Я только и успел, что обрез, не глядя, что за патроны, зарядить и парочку столов сдвинуть так, чтобы они меня прикрыли.
— Муха, мать твою, ты где?
«…тута я, осваиваюсь! Смотри, как я теперь могу!»
По телу пробежал приятный холодок. Мышцы размялись и взбодрились, а суставы (по ощущениям) превратились в туго сжатые пружины.
В дверь уже не стучали. Энергия скверны сфокусировалась, воздух в комнате наэлектризовался, и в следующий момент дверь с грохотом разлетелась в щепки. В проеме возник силуэт Арсеньева в человеческом обличье.
Но уже через секунду, стоило ему заметить горстку пепла, оставшуюся от его сестры, он взревел и начал преображаться.
— Тебе конец, — либо Арсеньев прекрасно контролировал эмоции, либо трансформация мешала говорить, но он был немногословен.
Вместо него говорила скверна. Зеленые дымчатые потоки выступили и пола и, окутывая ноги Арсеньева, начали подниматься вверх. Часть потоков оставалась на месте, превращаясь в подобие чешуйчатой брони. Тело графа росло, набухали мышцы, на локтях и коленях выступили костяные шипы, а языки скверны все добавляли оборотов, добравшись уже до пояса.

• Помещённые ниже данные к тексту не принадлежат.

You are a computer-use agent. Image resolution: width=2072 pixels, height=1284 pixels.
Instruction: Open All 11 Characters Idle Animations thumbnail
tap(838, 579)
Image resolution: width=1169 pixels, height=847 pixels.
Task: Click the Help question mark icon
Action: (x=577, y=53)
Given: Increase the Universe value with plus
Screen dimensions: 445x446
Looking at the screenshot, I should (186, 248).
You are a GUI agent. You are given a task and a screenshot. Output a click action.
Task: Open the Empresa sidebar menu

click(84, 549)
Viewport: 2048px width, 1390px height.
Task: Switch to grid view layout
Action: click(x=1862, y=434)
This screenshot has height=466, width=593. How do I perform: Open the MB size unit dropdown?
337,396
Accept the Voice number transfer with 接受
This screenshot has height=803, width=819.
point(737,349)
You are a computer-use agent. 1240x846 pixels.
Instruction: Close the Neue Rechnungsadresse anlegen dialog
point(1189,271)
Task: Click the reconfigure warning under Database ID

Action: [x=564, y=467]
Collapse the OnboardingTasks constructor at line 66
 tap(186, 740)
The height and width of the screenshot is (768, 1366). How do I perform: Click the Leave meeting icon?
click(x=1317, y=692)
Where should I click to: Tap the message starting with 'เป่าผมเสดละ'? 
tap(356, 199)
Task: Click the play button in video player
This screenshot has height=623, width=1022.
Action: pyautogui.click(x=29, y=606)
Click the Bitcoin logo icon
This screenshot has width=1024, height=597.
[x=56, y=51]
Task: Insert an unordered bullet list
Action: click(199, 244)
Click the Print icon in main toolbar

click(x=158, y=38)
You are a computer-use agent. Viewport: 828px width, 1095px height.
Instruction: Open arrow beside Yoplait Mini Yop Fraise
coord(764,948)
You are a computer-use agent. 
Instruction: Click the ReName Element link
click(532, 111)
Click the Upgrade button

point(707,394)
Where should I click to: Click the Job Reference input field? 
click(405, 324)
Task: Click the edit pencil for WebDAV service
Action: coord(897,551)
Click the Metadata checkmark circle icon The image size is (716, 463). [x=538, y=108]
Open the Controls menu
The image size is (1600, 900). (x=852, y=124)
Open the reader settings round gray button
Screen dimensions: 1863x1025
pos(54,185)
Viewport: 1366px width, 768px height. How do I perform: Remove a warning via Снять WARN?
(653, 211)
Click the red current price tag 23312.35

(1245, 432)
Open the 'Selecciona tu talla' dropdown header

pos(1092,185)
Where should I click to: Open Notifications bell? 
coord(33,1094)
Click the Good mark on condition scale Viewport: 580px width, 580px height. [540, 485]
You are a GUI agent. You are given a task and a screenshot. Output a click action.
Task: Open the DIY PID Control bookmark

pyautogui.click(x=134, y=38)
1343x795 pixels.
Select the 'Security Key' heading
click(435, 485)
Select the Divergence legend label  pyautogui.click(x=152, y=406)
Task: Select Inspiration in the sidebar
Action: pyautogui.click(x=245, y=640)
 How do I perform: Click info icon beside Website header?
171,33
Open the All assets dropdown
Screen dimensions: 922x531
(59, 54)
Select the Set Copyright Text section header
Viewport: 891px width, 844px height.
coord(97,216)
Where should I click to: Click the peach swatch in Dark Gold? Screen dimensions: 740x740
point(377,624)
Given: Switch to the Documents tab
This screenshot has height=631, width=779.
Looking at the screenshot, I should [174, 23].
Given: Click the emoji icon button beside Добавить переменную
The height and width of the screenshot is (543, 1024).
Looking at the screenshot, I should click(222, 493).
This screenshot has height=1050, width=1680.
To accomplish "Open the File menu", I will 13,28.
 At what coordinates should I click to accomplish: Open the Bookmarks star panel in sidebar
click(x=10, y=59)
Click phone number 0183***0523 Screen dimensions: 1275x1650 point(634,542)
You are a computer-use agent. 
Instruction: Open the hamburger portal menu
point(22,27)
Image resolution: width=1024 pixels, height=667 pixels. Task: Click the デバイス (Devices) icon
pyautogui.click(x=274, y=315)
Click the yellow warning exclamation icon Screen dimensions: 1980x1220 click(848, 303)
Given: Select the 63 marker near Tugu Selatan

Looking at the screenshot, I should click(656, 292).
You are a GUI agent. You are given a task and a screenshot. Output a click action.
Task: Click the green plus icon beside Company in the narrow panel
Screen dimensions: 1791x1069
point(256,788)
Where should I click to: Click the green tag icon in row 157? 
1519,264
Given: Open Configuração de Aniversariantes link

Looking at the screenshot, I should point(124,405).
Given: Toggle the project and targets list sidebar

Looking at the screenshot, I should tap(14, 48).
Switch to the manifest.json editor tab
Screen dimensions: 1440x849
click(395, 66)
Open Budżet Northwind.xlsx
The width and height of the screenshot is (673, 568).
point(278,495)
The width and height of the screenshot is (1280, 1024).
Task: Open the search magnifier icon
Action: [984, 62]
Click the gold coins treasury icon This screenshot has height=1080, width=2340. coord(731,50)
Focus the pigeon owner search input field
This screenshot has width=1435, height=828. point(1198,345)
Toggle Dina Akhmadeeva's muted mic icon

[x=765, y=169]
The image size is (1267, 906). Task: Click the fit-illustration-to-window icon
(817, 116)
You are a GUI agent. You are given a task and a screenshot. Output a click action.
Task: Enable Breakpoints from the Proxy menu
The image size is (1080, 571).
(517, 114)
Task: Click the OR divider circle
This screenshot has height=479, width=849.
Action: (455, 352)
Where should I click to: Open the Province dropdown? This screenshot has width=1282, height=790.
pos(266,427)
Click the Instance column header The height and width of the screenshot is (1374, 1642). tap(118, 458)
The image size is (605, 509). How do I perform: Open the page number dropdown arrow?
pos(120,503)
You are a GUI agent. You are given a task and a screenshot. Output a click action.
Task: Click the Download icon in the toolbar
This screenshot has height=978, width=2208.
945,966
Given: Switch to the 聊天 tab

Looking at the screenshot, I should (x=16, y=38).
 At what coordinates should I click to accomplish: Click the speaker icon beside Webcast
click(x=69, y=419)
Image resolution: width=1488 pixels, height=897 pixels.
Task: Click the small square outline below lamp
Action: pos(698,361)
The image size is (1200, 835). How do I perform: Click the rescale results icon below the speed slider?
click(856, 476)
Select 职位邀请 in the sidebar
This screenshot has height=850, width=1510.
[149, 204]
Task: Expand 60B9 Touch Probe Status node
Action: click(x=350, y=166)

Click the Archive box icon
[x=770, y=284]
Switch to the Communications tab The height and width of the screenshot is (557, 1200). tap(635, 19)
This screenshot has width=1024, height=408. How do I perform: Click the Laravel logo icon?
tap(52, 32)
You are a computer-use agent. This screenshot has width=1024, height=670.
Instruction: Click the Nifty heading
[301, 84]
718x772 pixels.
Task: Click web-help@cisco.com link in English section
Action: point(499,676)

«…в дракона он что ли трансформирует?» — удивилась египтянка.
«…дракон вряд ли, но точно какая-то ящерица…» — ответил Ларс.
— Ну, на хер такую засаду, — я покрепче стиснул обрез. — Муха, кроме массажа и щекотки, на что мы теперь способны?
«…держись…то есть беги!»
До окончательной трансформации Арсеньеву оставалось закрыть броней голову. Витки энергии уже обматывали шею и заканчивали создавать усиленные наплечники с длинными, острыми шипами. Лицо графа побледнело, потеряв цвет, на нем проступили фирменные язвы Грешников. Только глаза еще были живые — полные злобы и ненависти.